À cette occasion, le Président annonce la volonté du gouvernement d’abroger la loi du 3 janvier 1969, dans le cadre du projet de loi relative à l’égalité et à la citoyenneté, pour mettre fin au régime discriminatoire des Gens du Voyage. (Cette abrogation sera effective par la promulgation de la loi du 27 janvier 2017).

Le discours de François Hollande se concluait par ses mots :
« S’il y a un message que nous devons garder de cette journée, c’est bien sûr la reconnaissance d’une mémoire qui a été blessée, ignorée, refoulée qui rejoint aujourd’hui la mémoire nationale. C’est le souvenir de celles et ceux qui ont été retenus dans tous ces camps et qui, aujourd’hui par les descendants qui sont ici, retrouvent réparation et fierté.
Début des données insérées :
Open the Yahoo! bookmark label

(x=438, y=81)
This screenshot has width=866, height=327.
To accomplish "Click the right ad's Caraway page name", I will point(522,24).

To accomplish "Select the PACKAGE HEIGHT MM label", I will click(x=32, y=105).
Mais ce que nous devons surtout transmettre à tous ceux qui nous suivront, c’est d’être toujours vigilant, d’être toujours prêt à mener le combat pour la liberté, à toujours défendre la dignité humaine et la liberté. »

Ce message de vigilance à l’égard « de populations qui peuvent être humiliées, stigmatisées, exclues » reste de parfaite actualité. Trop souvent encore ces citoyens français à qui l’on rendait hommage ce 29 octobre 2016 à Montreuil-Bellay, sont victimes de discriminations, d’exclusion ou de racisme, y compris de la part d’élus de la République.